** Available data follows **

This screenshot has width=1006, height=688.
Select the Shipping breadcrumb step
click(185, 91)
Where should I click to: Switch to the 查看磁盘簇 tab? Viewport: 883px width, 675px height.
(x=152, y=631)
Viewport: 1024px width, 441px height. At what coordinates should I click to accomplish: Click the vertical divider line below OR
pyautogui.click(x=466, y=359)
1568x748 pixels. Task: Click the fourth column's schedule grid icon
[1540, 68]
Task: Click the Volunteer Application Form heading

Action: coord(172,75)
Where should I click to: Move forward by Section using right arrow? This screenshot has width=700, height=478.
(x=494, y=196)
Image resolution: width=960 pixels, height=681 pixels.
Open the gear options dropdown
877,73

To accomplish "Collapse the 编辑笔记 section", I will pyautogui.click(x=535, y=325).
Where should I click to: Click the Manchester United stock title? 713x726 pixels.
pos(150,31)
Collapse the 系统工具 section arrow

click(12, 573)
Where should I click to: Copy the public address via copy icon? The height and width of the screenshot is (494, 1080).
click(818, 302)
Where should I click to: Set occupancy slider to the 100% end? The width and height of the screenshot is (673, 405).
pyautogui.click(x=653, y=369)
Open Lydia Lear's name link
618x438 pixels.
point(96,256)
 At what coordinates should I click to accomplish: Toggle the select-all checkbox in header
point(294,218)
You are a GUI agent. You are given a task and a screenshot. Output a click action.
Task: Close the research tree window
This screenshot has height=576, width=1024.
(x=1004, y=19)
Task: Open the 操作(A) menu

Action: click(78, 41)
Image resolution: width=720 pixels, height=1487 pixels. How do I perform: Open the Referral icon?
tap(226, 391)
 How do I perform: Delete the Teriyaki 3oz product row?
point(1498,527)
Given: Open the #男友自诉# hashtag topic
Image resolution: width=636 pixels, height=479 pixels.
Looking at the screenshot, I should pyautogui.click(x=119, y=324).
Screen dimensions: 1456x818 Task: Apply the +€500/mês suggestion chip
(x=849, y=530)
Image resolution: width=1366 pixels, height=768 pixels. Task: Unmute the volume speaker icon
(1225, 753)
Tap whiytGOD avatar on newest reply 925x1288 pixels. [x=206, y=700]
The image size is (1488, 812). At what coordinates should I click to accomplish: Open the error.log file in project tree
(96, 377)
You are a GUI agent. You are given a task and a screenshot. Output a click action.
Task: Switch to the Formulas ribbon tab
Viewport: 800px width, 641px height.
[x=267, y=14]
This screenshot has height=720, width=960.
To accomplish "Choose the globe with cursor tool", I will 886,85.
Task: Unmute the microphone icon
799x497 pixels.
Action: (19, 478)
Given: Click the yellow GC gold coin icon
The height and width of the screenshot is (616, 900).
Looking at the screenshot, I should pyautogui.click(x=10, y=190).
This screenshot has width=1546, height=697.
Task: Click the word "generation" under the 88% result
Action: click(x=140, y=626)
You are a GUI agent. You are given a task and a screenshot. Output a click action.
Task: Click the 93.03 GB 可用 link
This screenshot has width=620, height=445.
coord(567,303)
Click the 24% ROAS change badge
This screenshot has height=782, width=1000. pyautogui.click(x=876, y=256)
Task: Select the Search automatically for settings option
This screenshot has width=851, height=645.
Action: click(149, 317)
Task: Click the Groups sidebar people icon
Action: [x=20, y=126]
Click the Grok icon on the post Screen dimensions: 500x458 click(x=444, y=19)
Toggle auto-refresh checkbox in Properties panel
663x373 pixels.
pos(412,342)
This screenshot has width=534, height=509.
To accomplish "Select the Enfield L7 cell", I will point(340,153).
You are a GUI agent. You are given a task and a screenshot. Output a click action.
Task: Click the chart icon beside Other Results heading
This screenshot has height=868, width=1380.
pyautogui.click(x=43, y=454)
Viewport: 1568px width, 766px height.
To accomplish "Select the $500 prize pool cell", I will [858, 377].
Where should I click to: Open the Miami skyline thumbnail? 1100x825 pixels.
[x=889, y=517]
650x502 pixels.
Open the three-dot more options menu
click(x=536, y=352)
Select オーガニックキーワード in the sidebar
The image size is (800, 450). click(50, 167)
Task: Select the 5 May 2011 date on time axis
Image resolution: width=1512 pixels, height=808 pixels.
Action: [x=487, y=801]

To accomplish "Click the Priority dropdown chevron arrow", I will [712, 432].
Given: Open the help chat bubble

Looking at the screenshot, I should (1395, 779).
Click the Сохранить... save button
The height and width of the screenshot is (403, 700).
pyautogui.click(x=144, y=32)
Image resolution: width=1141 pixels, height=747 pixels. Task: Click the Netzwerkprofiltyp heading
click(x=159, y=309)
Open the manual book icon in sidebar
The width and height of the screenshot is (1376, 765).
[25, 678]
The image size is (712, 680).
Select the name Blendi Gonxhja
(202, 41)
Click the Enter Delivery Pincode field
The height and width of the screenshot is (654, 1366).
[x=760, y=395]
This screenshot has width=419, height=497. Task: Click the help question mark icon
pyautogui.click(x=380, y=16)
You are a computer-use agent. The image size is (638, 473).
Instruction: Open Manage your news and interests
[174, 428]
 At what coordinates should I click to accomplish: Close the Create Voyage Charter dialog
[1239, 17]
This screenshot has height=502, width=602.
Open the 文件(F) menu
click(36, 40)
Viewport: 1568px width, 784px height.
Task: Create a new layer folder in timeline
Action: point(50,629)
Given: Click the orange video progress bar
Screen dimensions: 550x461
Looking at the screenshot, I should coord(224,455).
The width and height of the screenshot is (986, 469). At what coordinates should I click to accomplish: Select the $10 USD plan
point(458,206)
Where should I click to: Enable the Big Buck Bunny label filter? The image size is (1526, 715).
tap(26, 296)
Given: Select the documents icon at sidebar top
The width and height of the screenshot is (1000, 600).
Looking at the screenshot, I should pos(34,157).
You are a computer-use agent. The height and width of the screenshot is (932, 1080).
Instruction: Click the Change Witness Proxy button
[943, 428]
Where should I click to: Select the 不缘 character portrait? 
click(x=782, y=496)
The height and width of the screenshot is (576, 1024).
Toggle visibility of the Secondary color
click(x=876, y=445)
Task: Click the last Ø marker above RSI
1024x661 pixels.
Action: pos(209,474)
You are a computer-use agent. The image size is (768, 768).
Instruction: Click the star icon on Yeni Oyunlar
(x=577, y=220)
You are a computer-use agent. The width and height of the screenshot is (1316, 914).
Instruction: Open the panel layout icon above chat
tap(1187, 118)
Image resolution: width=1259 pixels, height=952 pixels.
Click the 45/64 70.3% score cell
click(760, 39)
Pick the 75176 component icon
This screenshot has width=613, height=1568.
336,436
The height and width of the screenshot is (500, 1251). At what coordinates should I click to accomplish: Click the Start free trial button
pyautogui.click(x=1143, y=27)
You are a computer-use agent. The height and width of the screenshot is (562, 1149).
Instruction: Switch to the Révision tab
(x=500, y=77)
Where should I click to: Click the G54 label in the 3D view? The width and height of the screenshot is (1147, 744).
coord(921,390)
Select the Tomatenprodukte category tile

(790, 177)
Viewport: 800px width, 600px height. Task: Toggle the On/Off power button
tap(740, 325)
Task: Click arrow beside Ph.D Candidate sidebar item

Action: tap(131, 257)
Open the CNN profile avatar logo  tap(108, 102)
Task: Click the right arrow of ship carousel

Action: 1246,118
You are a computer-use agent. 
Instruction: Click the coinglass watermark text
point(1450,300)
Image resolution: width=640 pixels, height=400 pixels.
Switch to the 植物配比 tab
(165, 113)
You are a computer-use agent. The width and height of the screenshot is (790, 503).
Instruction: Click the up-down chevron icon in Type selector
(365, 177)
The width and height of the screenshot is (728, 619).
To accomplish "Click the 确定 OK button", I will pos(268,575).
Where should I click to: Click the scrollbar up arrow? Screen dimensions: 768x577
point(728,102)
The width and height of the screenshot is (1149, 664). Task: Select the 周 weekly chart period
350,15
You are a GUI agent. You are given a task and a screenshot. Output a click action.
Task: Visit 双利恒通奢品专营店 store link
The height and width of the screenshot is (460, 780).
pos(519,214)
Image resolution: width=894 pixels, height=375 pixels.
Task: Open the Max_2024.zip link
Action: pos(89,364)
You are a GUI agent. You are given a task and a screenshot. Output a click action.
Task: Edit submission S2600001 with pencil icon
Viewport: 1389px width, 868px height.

** End of Available data **

Only lines with the word "avatar" go in the answer. Take them all from the entries above.

Tap whiytGOD avatar on newest reply 925x1288 pixels. [x=206, y=700]
Open the CNN profile avatar logo  tap(108, 102)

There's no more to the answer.